The incident occurred at around 11:30 a.m. at 263 West End Ave. in Manhattan, the FDNY and Department of Buildings said. A preliminary investigation by the DOB found that the worker, who the NYPD described as a 36-year-old man, was installing netting around a supported scaffold at the 15th floor level when fell to the sidewalk shed below, according to DOB spokesperson Andrew Rudansky.

Records show the DOB has issued a full stop work order at the site, which is issued when a site is determined to have unsafe conditions.

The worker’s identity was not immediately released, but the DOB confirmed that he worked for Rennon Construction Corp. The general contractor at the work site was listed as J & S Waterproofing.

The owners of the 23-story building have active work permits for façade repair and the supported scaffold, Rudansky said.

A person who answered the phone at Rennon Construction Corp said they had no information. Attempts at reaching the building's management as well as J & S Waterproofing were not successful.

“Construction workers in our city deserve a safe working environment, and incidents like today’s fatal fall are completely unacceptable,” DOB spokesperson Ryan J. Degan said in a statement. “We are conducting a thorough investigation, along with our partners in law enforcement, into exactly how this could have happened, and to determine whether any corners were cut on the job which may have been contributing factors.”

Monday’s death was the second building construction fatality in New York City this month, the DOB confirmed, but the other fatality did not involve a supported scaffold.
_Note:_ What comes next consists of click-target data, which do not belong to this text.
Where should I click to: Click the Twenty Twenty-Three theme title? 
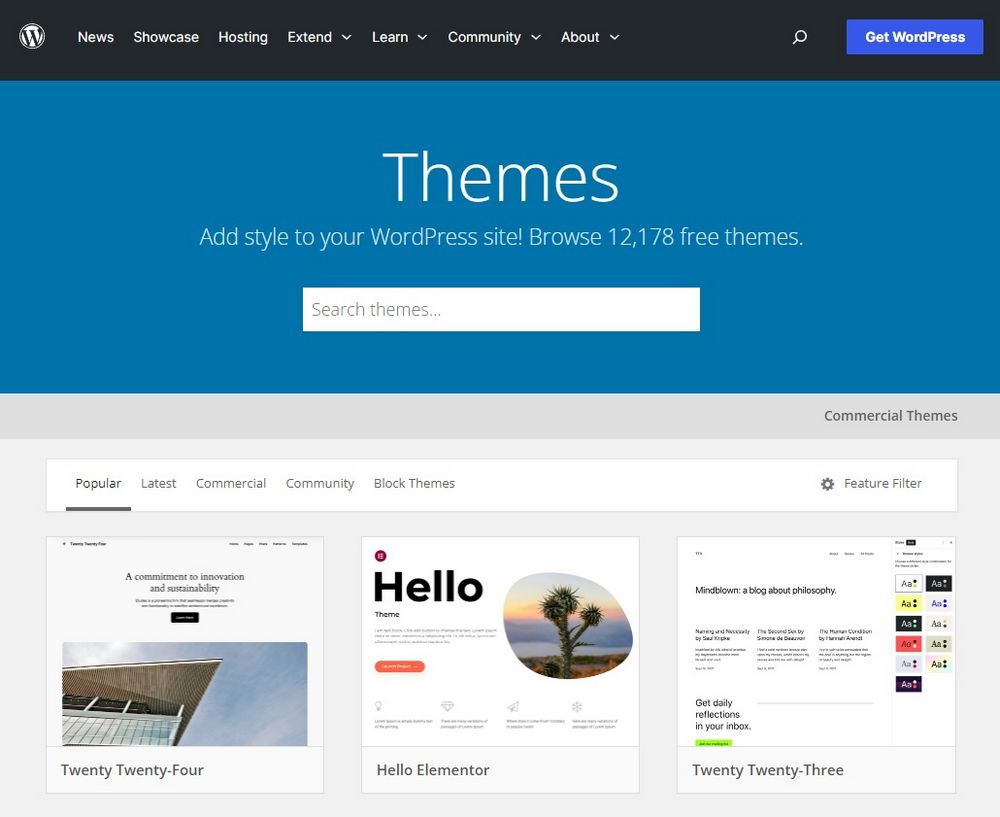point(767,770)
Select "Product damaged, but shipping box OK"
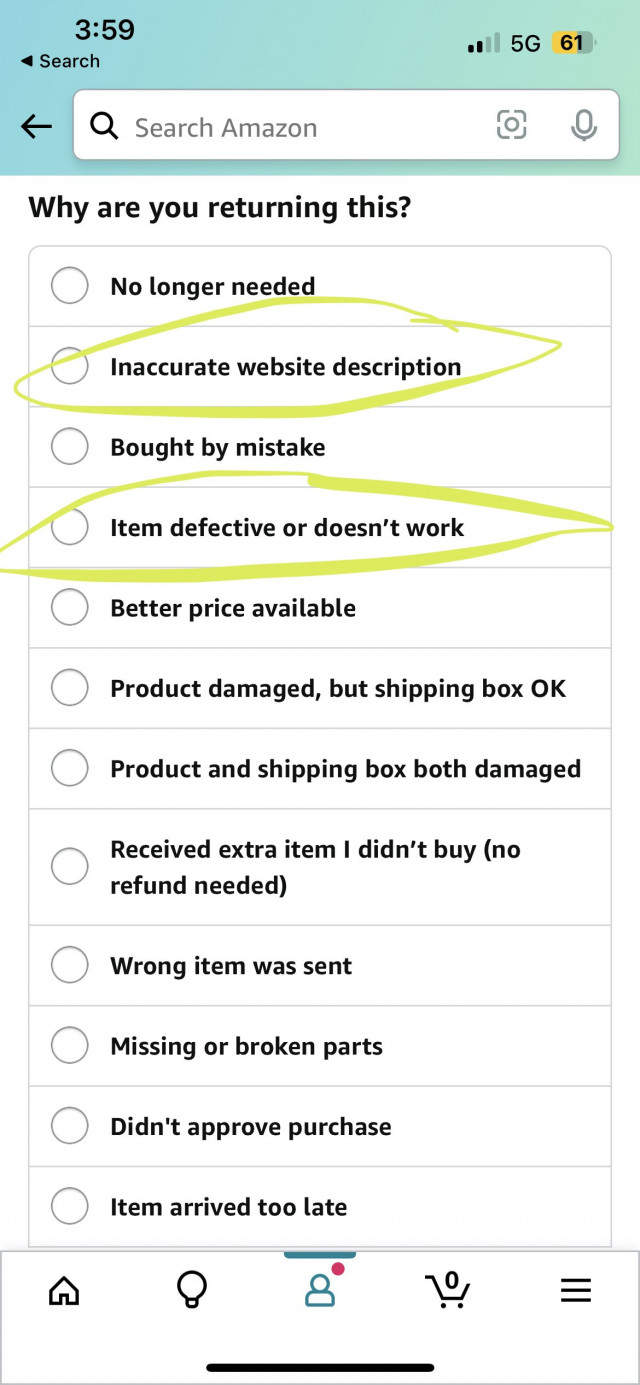640x1385 pixels. click(70, 688)

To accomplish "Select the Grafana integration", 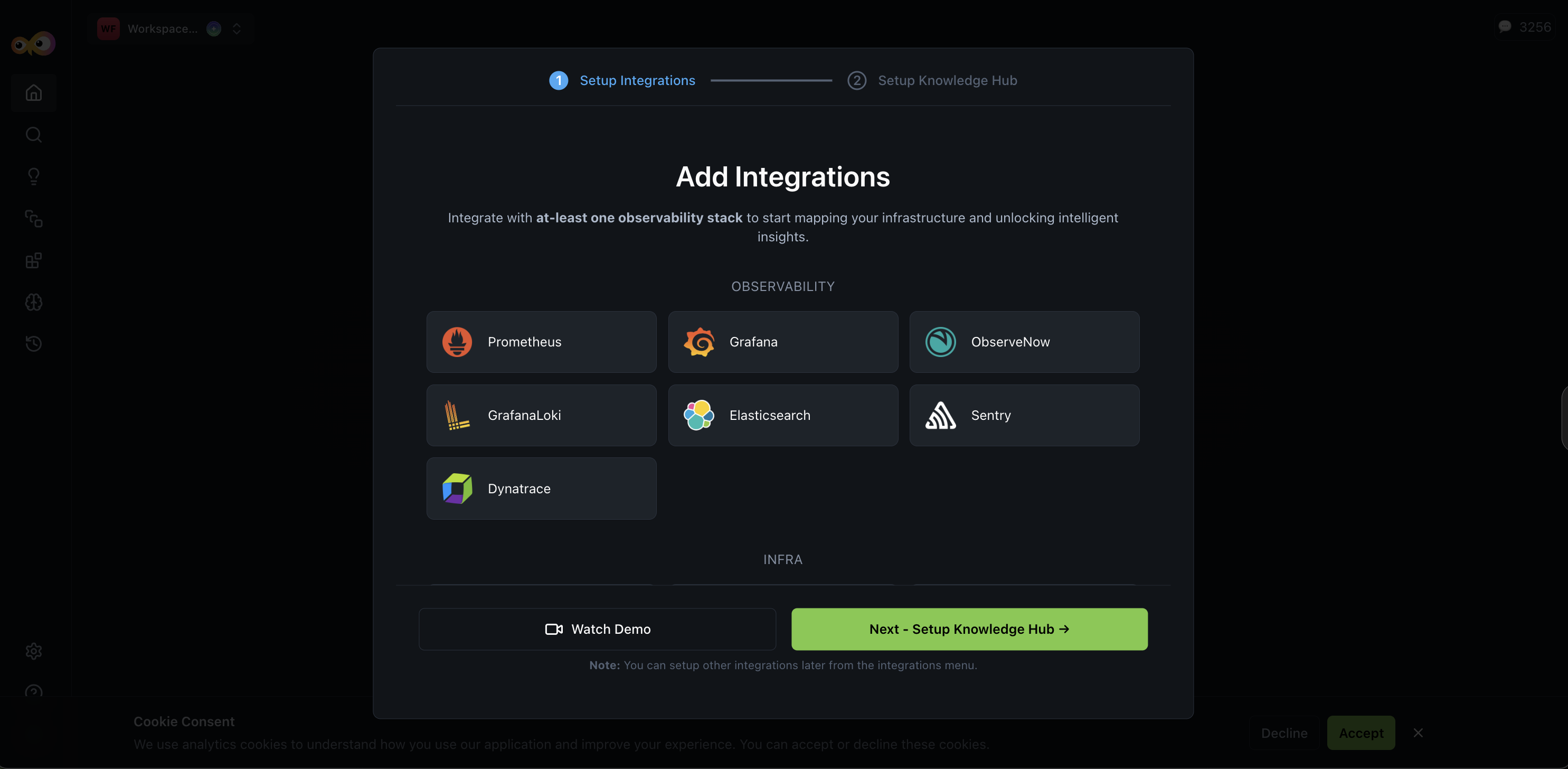I will [x=783, y=342].
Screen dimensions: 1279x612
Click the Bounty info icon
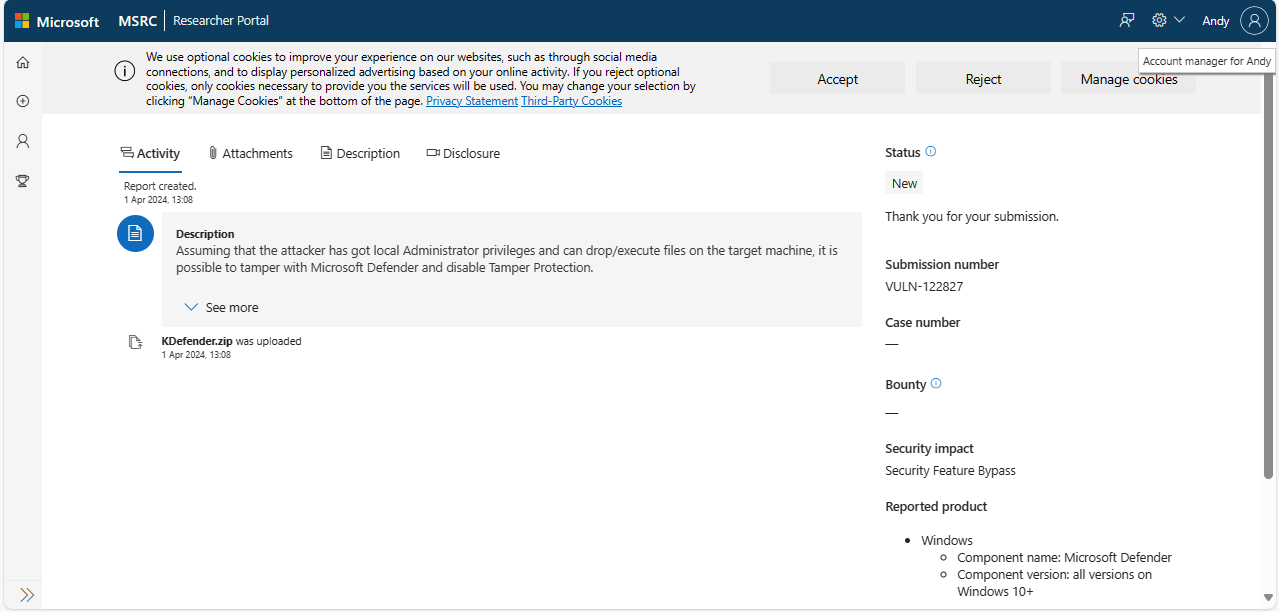(x=936, y=384)
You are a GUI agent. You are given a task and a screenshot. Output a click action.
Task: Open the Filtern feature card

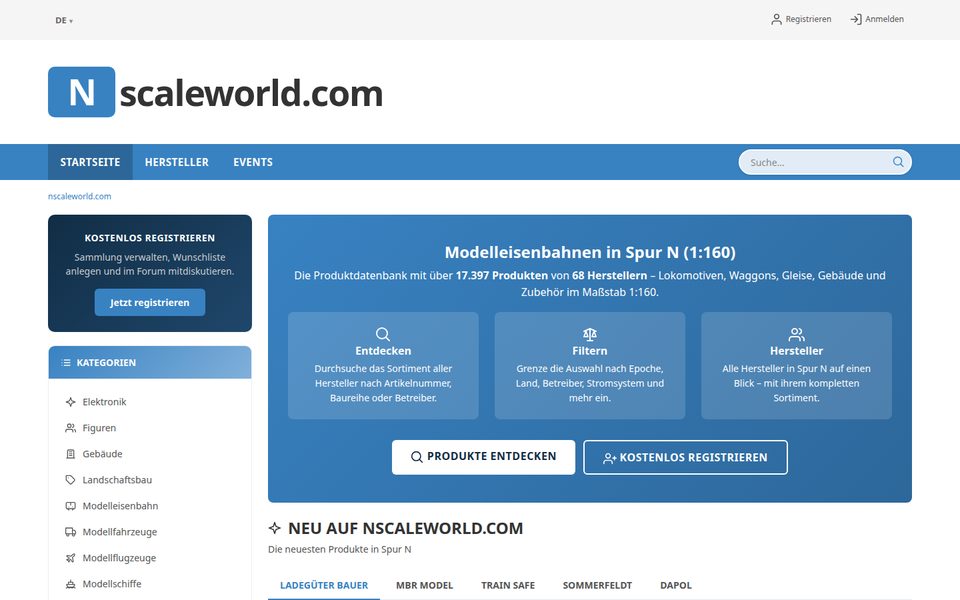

Earlier this year, the New York Legislature passed Carlos’s Law, named after construction worker Carlos Moncoya who died on the job in 2015. The law, which has not yet been signed by Gov. Kathy Hochul, seeks to protect workers by drastically increasing the fines employers face for unsafe working conditions leading to death to between $500,000 and $1 million, up from a current maximum of $10,000.

Rudansky said additional enforcement actions are pending the DOB’s ongoing investigation.